3. **Scalability Review:**
* Identify anything that would prevent me from running multiple instances of this application (horizontal scaling). This usually involves checking for in-memory state that should be moved to a shared store like a database or Redis (e.g., session stores, caches, locks).
Bonus Prompt 4: The Production-Ready Deployment Blueprint
Goal: This prompt bridges the gap between your laptop and a real server. It makes your deployment process automatic, reliable, and repeatable.
Attributes Covered: Repeatability, Availability, Scalability.
Act as a DevOps specialist. My application is now clean, secure, and performant, but I need a professional and repeatable way to deploy it. Based on my project's language and framework, generate the necessary files and configurations to containerize it and set up a basic deployment pipeline.
1. **Containerization:** Create a multi-stage `Dockerfile`. The first stage should build the application (installing dev dependencies and compiling assets), and the final stage should be a lean, production-optimized image containing only the necessary runtime files and dependencies. Add comments explaining each step.
2. **Local Development Environment:** Create a `docker-compose.yml` file. This file should define my application's service and any other services it depends on (like a database or a cache). This will allow any developer to spin up the entire stack with a single command (`docker-compose up`).
3. **Configuration Management:** Create a `.env.example` file that lists all the environment variables the application needs to run (from Prompt 1), with placeholder values. This file serves as a template for production, staging, and development environments.
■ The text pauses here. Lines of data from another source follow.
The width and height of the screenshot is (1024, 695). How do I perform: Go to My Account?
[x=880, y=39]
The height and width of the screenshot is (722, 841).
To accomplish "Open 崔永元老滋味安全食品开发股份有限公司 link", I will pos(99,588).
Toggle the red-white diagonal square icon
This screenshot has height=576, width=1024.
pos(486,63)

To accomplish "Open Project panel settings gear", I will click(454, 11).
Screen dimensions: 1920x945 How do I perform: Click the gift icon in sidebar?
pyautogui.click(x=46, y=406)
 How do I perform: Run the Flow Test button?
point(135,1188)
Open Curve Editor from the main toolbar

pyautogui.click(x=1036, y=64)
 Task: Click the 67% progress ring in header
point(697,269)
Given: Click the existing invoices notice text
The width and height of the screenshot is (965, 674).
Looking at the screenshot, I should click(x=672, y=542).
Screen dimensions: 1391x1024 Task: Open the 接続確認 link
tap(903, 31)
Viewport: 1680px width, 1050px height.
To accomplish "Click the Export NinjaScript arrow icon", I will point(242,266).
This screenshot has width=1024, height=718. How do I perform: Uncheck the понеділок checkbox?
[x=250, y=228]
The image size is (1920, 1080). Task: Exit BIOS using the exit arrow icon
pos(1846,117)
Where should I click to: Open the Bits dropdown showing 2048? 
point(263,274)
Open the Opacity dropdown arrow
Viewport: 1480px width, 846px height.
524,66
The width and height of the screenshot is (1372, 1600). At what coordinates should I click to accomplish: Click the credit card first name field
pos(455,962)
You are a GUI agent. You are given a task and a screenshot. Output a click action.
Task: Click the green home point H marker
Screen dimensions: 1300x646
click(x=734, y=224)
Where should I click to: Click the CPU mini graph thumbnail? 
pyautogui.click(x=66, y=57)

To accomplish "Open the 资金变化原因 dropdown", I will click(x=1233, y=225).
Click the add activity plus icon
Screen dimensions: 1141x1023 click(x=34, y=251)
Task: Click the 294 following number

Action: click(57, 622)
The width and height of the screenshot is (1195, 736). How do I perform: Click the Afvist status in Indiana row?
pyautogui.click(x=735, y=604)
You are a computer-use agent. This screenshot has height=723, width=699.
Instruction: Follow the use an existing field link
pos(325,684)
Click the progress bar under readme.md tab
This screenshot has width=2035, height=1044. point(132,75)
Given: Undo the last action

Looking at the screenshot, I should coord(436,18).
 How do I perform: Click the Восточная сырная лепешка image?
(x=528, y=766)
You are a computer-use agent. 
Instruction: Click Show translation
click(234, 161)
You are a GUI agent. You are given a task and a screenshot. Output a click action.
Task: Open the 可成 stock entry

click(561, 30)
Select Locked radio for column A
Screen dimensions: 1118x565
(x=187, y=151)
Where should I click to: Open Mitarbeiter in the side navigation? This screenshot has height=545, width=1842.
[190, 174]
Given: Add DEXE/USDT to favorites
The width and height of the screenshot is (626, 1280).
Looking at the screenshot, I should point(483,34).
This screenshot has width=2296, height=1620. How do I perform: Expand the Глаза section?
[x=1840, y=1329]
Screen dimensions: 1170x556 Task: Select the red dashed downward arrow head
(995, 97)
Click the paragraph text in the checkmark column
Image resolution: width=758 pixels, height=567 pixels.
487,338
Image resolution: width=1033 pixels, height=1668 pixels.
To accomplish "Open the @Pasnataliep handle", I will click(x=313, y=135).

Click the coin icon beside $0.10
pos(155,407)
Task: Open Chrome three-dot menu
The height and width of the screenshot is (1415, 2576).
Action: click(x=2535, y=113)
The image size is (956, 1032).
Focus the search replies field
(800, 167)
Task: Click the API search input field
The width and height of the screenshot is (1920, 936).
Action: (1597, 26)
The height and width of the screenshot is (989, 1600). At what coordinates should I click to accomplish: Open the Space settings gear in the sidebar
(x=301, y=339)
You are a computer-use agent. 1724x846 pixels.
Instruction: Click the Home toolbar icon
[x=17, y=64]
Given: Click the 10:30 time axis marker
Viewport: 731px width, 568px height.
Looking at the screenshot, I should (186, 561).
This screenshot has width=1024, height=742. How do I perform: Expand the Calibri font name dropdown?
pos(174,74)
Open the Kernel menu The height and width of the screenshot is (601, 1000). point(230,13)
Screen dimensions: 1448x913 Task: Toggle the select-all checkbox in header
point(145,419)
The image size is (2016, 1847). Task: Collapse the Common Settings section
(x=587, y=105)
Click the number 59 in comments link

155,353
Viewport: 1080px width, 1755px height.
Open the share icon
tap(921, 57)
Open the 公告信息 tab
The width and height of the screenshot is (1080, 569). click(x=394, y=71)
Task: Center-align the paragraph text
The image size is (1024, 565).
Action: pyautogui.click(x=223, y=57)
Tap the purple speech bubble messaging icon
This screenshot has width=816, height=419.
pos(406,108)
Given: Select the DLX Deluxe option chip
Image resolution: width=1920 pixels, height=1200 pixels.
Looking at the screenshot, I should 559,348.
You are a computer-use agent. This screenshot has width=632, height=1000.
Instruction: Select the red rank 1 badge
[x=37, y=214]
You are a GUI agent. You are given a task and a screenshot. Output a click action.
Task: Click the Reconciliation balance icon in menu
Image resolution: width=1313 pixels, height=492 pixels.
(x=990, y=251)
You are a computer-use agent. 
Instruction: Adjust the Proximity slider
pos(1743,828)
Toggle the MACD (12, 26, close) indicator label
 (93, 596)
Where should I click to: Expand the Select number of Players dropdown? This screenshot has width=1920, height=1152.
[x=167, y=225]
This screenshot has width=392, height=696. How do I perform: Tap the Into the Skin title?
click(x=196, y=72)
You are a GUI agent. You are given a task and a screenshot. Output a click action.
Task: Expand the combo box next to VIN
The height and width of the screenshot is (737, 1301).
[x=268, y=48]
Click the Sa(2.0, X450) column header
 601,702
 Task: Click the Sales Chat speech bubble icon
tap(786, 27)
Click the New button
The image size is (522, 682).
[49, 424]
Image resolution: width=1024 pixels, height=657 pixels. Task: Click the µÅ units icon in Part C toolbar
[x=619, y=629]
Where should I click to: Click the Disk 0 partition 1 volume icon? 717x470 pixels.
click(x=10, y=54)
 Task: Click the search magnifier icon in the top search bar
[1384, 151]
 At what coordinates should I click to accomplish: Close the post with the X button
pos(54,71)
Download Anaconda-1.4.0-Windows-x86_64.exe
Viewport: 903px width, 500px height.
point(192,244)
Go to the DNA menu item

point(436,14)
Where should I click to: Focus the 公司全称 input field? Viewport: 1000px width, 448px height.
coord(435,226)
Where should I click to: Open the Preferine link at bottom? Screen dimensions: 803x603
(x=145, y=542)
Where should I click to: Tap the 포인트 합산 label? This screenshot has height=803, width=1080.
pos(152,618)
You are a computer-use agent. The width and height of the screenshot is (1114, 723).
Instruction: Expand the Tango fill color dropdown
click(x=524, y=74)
4. **Continuous Integration (CI):** Generate a basic CI pipeline configuration file for GitHub Actions (`.github/workflows/ci.yml`). This pipeline should trigger on every push to the main branch and automatically:
* Install dependencies.
* Run the linter and code formatter checks (from Prompt 1).
* (If you have them) Run any automated tests.
* Build the Docker image to ensure it works.
By running your app through these four prompts, you’ll have systematically addressed the most critical software quality attributes, transforming your “vibe-coded” project into something you can be confident shipping to production.
Is this fun to do? I dunno. Maybe not as much fun as watching an agentic service crafting software right before your eyes. But it’s the right thing to do.